== Records supplied ==
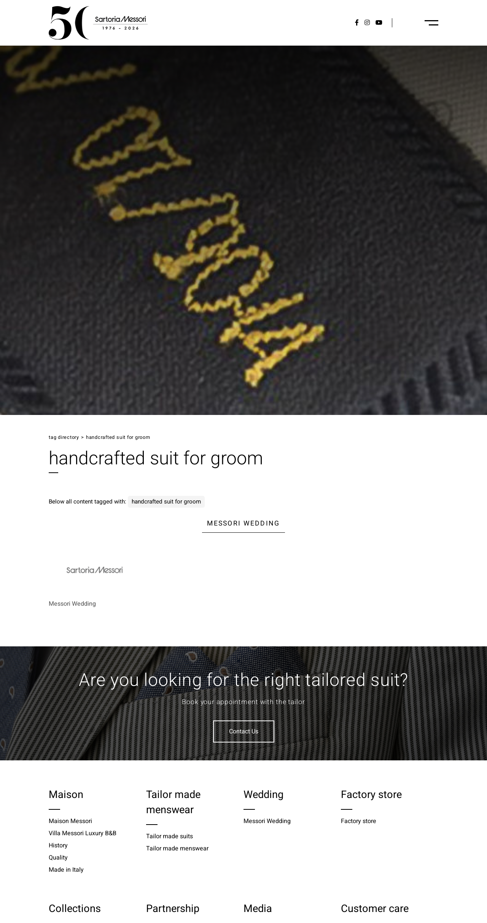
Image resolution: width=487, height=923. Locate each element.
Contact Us (243, 731)
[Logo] (98, 23)
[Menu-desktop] (431, 22)
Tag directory (64, 437)
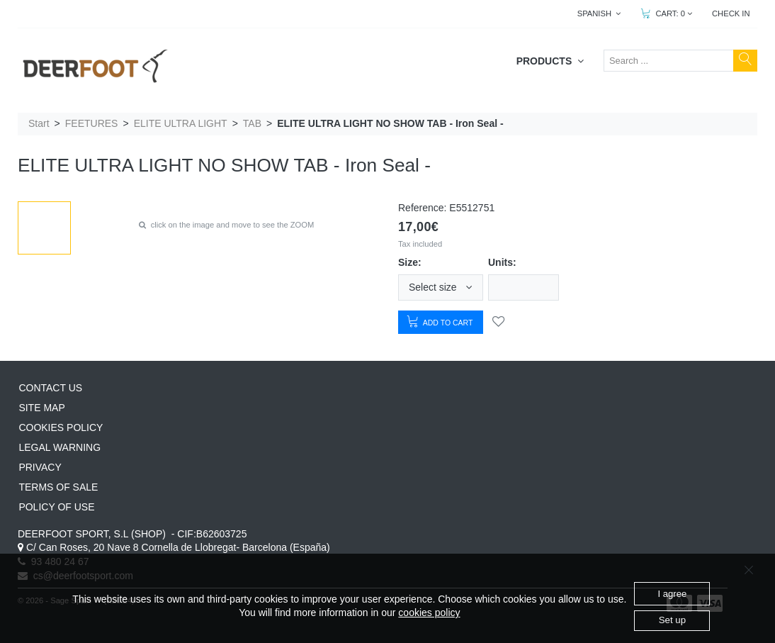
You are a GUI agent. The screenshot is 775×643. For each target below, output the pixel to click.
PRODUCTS (550, 61)
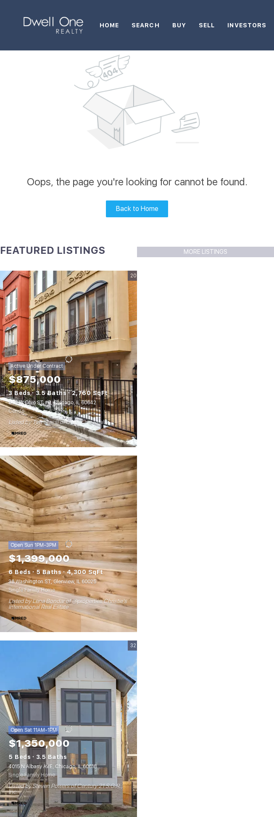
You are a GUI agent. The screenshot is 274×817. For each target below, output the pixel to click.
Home (109, 25)
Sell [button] (207, 25)
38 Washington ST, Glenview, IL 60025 (52, 582)
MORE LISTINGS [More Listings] (205, 251)
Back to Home (137, 209)
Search (146, 25)
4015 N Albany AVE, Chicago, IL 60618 (52, 767)
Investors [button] (246, 25)
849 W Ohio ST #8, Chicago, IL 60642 (52, 403)
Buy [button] (179, 25)
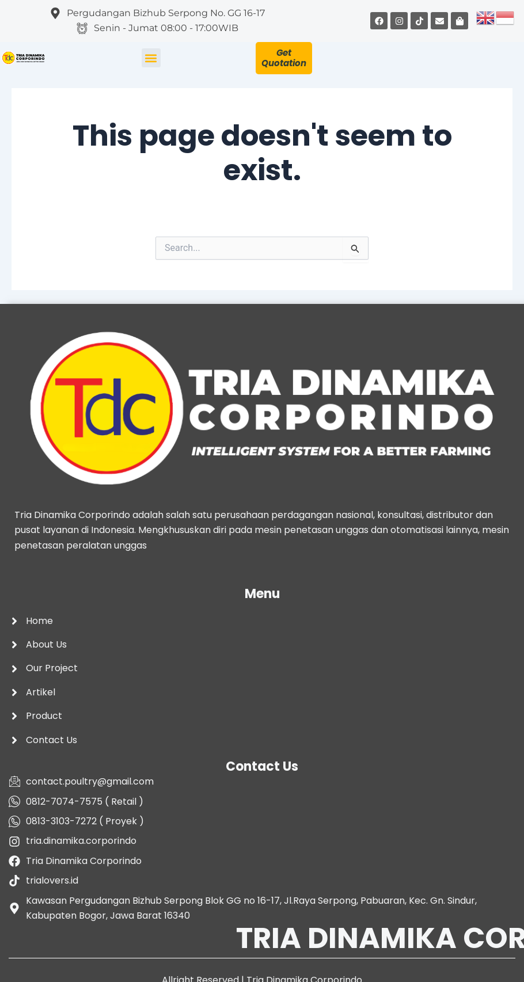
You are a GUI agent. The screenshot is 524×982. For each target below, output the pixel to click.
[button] (151, 57)
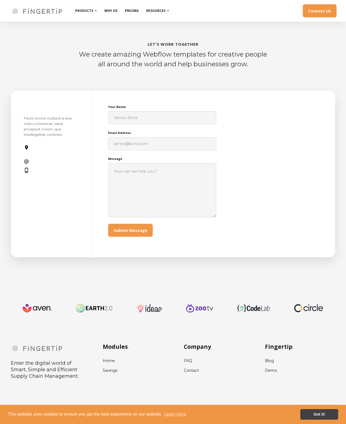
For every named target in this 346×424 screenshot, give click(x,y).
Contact (191, 370)
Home (109, 360)
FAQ (188, 360)
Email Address (119, 133)
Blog (269, 360)
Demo (271, 370)
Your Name (117, 107)
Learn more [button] (175, 414)
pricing (132, 10)
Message (115, 159)
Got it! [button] (319, 414)
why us (110, 10)
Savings (110, 370)
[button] (86, 11)
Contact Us (319, 11)
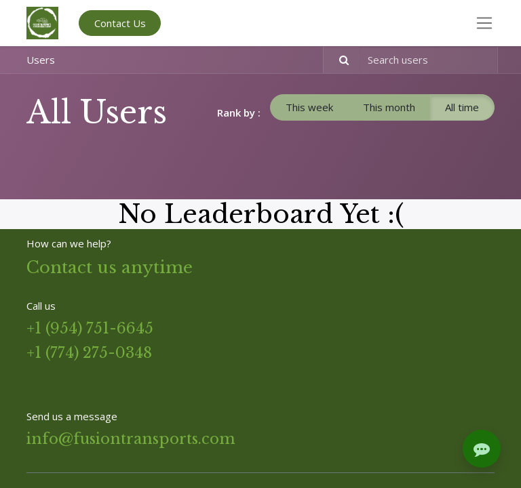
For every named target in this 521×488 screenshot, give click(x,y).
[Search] (338, 60)
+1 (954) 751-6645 (89, 328)
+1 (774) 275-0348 (89, 353)
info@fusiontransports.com (130, 439)
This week (309, 107)
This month (389, 107)
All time (462, 107)
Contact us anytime (109, 268)
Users (40, 59)
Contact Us (120, 23)
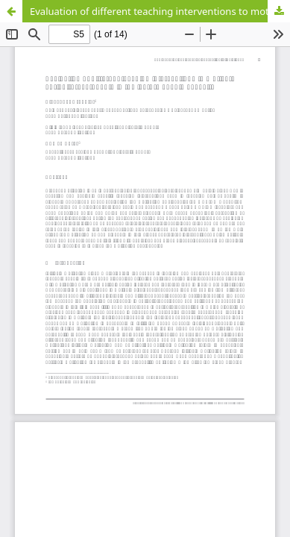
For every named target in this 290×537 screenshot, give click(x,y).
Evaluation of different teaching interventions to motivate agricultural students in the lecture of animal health (160, 11)
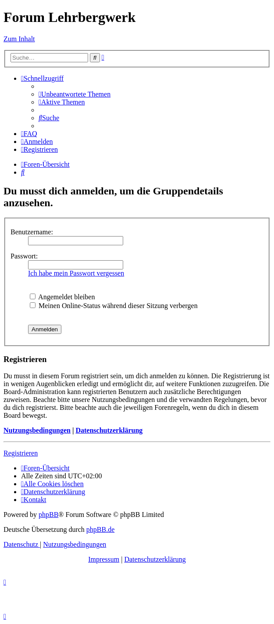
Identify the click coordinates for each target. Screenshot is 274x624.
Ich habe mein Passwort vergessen (76, 273)
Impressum (103, 559)
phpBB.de (100, 529)
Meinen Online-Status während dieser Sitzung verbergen (114, 305)
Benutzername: (32, 232)
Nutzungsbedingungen (37, 430)
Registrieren (21, 453)
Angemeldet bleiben (62, 297)
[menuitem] (74, 94)
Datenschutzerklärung (108, 430)
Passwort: (24, 256)
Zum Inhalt (19, 39)
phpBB (48, 514)
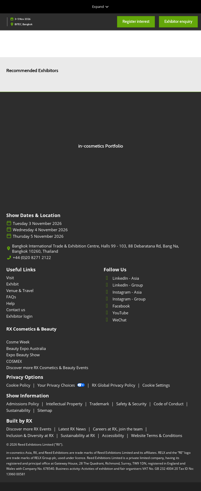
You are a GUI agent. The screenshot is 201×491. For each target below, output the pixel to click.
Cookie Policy (18, 385)
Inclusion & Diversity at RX (30, 435)
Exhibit (12, 284)
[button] (136, 22)
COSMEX (14, 361)
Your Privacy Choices (61, 385)
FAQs (11, 296)
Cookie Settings (156, 385)
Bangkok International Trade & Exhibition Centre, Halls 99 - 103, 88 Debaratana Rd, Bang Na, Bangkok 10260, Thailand (95, 249)
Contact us (15, 309)
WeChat (115, 319)
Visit (10, 277)
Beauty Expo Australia (26, 348)
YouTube (116, 312)
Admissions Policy (23, 403)
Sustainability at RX (78, 435)
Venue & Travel (20, 290)
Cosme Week (18, 341)
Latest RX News (72, 428)
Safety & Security (132, 403)
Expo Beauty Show (23, 354)
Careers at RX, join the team (118, 428)
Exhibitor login (19, 316)
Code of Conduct (169, 403)
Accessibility (113, 435)
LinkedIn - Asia (121, 278)
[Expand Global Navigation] (100, 6)
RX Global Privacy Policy (114, 385)
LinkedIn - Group (123, 285)
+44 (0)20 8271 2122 (32, 257)
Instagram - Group (125, 298)
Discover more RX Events (29, 428)
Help (10, 303)
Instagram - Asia (123, 292)
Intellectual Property (64, 403)
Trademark (100, 403)
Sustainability (18, 410)
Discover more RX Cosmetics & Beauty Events (47, 367)
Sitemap (44, 410)
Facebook (117, 306)
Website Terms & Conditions (156, 435)
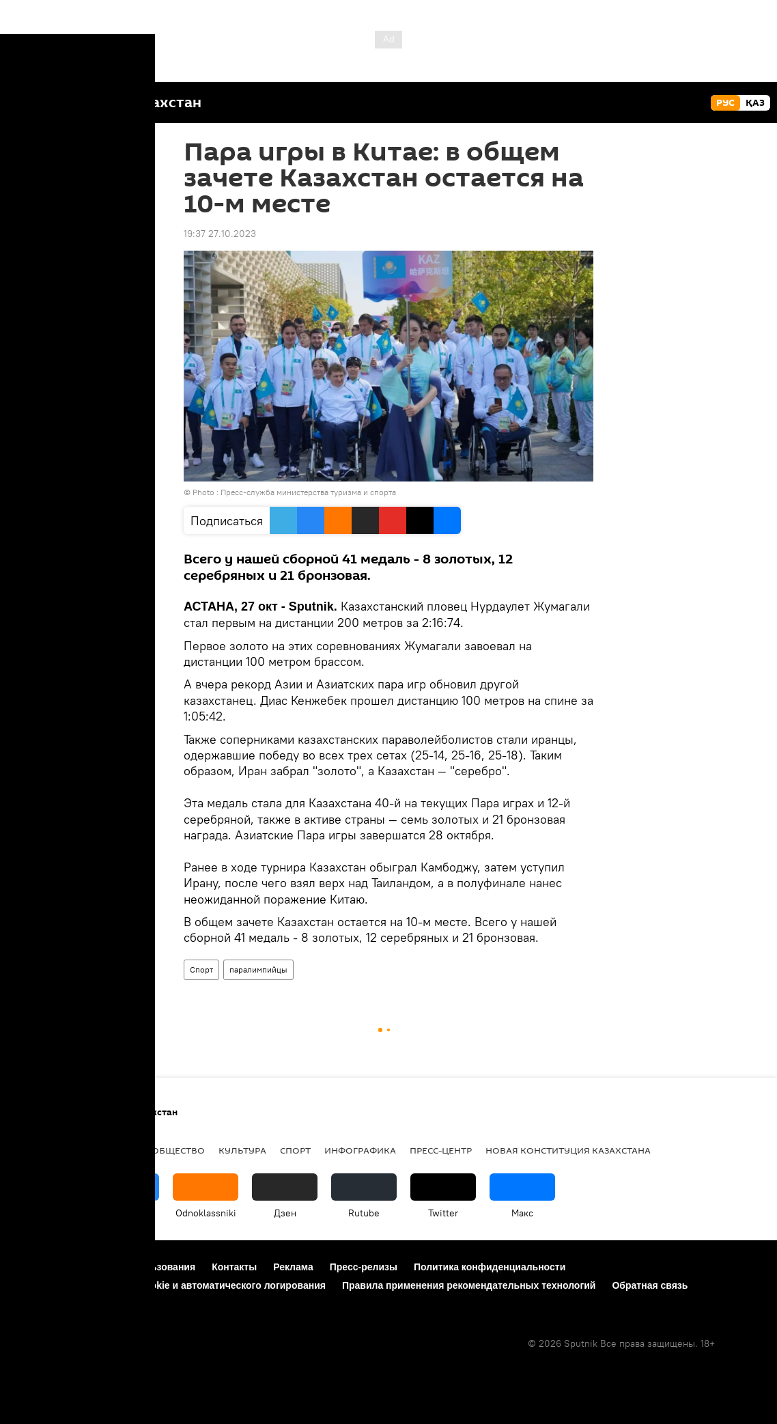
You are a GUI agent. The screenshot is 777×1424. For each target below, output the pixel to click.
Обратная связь (650, 1285)
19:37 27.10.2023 (220, 233)
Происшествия (52, 1150)
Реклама (293, 1266)
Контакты (234, 1266)
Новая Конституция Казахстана (568, 1150)
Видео (121, 1150)
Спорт (201, 969)
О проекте (38, 1266)
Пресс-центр (441, 1150)
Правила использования (137, 1266)
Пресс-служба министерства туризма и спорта (308, 492)
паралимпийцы (258, 969)
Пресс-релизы (363, 1266)
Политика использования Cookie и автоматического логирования (170, 1285)
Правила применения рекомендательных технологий (469, 1285)
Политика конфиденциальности (489, 1266)
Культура (242, 1150)
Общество (178, 1150)
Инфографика (360, 1150)
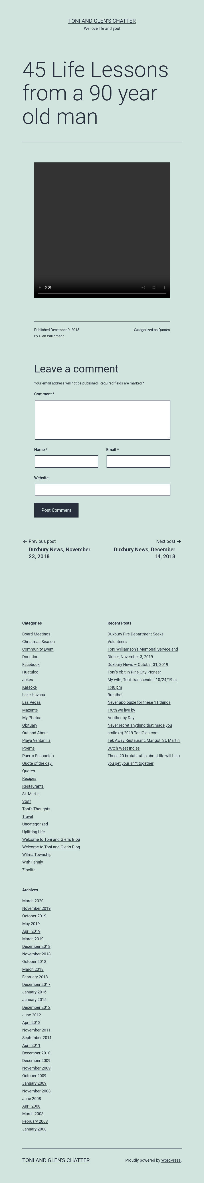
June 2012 (31, 1015)
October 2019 (34, 916)
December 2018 (36, 946)
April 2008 (31, 1106)
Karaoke (29, 687)
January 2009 (34, 1083)
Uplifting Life (33, 831)
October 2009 (34, 1075)
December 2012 (36, 1007)
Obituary (29, 725)
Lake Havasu (33, 694)
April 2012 (31, 1022)
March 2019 (33, 938)
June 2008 (31, 1098)
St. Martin (31, 793)
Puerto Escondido (38, 755)
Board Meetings (36, 634)
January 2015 (34, 999)
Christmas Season (38, 641)
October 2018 (34, 961)
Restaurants (33, 786)
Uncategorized (35, 824)
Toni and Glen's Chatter (102, 21)
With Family (32, 862)
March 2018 (33, 969)
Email (112, 449)
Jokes (27, 679)
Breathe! (115, 694)
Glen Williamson (52, 336)
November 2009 (36, 1068)
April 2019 (31, 931)
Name (41, 449)
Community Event (38, 649)
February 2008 (35, 1121)
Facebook (31, 664)
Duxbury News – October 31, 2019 (138, 664)
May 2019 (31, 923)
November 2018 (36, 954)
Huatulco (30, 672)
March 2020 (33, 900)
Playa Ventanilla (36, 740)
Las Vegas (31, 702)
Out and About (35, 732)
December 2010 (36, 1053)
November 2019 (36, 908)
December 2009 (36, 1060)
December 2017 (36, 984)
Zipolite (29, 870)
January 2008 (34, 1129)
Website (41, 477)
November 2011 (36, 1030)
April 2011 (31, 1045)
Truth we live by (121, 710)
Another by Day (121, 717)
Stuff (26, 801)
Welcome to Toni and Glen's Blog (51, 839)
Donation (30, 656)
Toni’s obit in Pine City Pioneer (134, 672)
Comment (44, 394)
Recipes (29, 778)
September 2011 (37, 1037)
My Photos (31, 717)
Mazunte (30, 710)
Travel (27, 816)
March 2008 (33, 1113)
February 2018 (35, 977)
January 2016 (34, 992)
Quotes (164, 330)
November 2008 (36, 1091)
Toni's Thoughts (36, 809)
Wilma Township (37, 854)
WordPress (171, 1160)
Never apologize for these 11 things (139, 702)
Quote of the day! (37, 763)
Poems (28, 748)
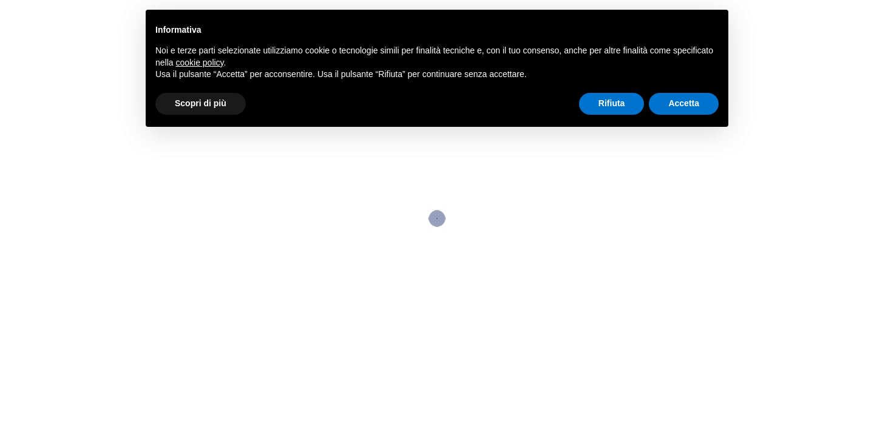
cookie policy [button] (199, 62)
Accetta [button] (683, 103)
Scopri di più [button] (200, 103)
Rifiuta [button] (611, 103)
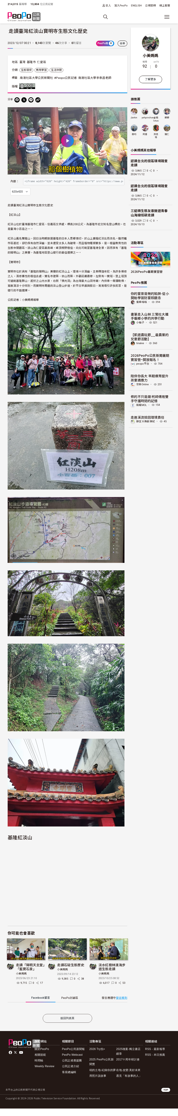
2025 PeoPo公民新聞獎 (101, 1069)
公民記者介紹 (70, 1073)
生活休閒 (56, 70)
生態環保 (26, 70)
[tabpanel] (67, 1016)
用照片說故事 (97, 1083)
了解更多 (150, 79)
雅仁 (167, 134)
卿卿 (167, 117)
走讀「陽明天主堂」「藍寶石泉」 (30, 974)
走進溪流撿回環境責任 (147, 417)
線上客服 (164, 5)
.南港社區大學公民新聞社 (36, 78)
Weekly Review (44, 1073)
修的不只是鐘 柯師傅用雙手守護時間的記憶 (149, 398)
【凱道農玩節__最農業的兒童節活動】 (150, 336)
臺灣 (22, 62)
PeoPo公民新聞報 (73, 1056)
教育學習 (41, 70)
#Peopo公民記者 (65, 78)
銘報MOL (141, 404)
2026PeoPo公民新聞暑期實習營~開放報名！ (150, 357)
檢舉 (122, 43)
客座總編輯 (69, 1079)
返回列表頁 (67, 1025)
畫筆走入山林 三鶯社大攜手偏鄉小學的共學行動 (149, 316)
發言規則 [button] (121, 1005)
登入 (108, 5)
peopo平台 (142, 363)
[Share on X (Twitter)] (24, 100)
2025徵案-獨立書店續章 (128, 1059)
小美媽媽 (21, 981)
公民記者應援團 (72, 1067)
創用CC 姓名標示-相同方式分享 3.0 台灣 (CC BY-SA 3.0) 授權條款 (28, 86)
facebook (11, 1060)
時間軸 (39, 1067)
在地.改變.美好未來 (128, 1077)
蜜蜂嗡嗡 (141, 302)
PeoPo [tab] (69, 1005)
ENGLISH (136, 5)
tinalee (140, 343)
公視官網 (150, 5)
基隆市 (31, 62)
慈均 (134, 134)
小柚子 (140, 322)
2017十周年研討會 (128, 1066)
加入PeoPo (121, 5)
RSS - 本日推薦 (155, 1062)
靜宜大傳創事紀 (145, 421)
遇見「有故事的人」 (129, 1083)
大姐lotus (156, 119)
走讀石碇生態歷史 (70, 972)
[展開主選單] (166, 16)
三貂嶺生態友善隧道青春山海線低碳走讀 (149, 213)
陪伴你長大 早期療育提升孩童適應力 (149, 377)
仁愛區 (41, 62)
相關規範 (40, 1062)
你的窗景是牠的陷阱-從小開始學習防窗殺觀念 (150, 295)
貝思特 (156, 136)
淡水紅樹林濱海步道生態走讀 (112, 974)
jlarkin (134, 117)
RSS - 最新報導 (155, 1056)
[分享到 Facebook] (17, 100)
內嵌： (14, 179)
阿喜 (145, 134)
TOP (165, 1097)
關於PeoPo (42, 1056)
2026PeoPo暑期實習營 (147, 271)
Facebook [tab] (40, 1005)
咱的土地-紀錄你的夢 (102, 1077)
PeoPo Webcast (72, 1062)
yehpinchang (148, 117)
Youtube (21, 1060)
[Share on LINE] (31, 100)
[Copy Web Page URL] (38, 100)
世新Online (142, 384)
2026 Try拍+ (97, 1056)
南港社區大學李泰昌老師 (94, 78)
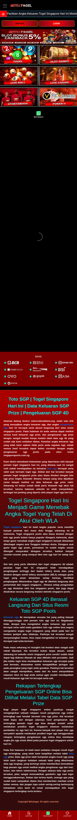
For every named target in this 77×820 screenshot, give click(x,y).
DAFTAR (20, 23)
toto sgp (52, 468)
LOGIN (56, 23)
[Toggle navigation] (5, 5)
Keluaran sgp (11, 617)
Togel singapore (13, 527)
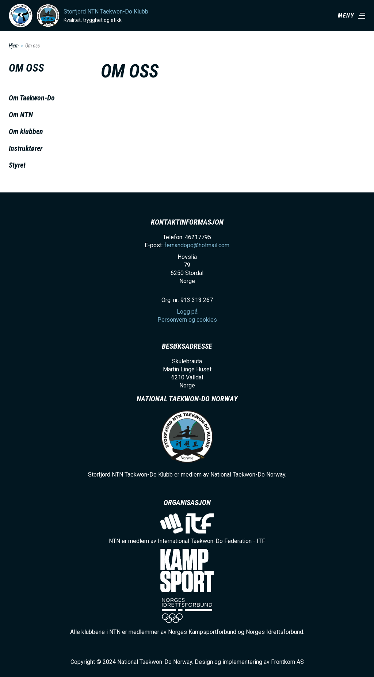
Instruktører (25, 148)
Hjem (14, 46)
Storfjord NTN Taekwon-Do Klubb (106, 11)
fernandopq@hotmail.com (196, 245)
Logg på (187, 311)
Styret (17, 165)
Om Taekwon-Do (32, 97)
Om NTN (21, 114)
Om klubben (26, 131)
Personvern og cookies (187, 319)
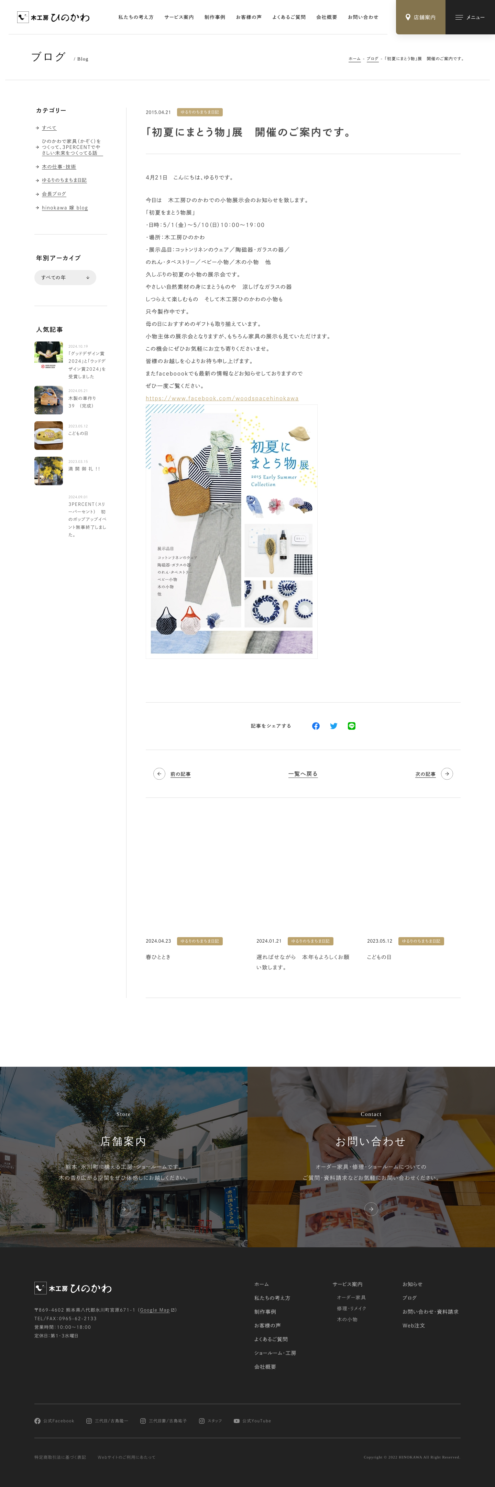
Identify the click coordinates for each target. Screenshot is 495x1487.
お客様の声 (249, 17)
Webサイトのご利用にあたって (127, 1457)
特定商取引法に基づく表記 (60, 1457)
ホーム (355, 59)
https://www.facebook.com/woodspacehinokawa (222, 398)
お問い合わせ (363, 17)
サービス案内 (179, 17)
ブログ (373, 59)
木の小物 (347, 1319)
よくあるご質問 (289, 17)
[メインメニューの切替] (470, 17)
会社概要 (327, 17)
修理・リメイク (351, 1308)
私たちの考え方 (136, 17)
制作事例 (215, 17)
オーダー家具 (351, 1297)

== Your task ==
Reproduce the records above exactly, covering the stretch from their beginning through the line that contains "[button] (151, 57)", and omit the pictures.

== Result ==
Image resolution: width=487, height=923. Locate each element.
Contact Us (243, 731)
[Logo] (98, 23)
[Menu-desktop] (431, 22)
Tag directory (64, 437)
You are a GUI agent. The screenshot is 775×643. For each target below, output the pixel to click.
PRODUCTS (550, 61)
You are a GUI agent. The screenshot is 274×817. For each target below, output the pixel to click.
Home (109, 25)
Sell [button] (207, 25)
38 Washington ST, Glenview, IL 60025 (52, 582)
MORE LISTINGS [More Listings] (205, 251)
Back to Home (137, 209)
Search (146, 25)
4015 N Albany AVE, Chicago, IL 60618 (52, 767)
Investors [button] (246, 25)
849 W Ohio ST #8, Chicago, IL 60642 (52, 403)
Buy [button] (179, 25)
You are a GUI agent. The screenshot is 524×982. For each target below, output the pixel to click.
[button] (151, 57)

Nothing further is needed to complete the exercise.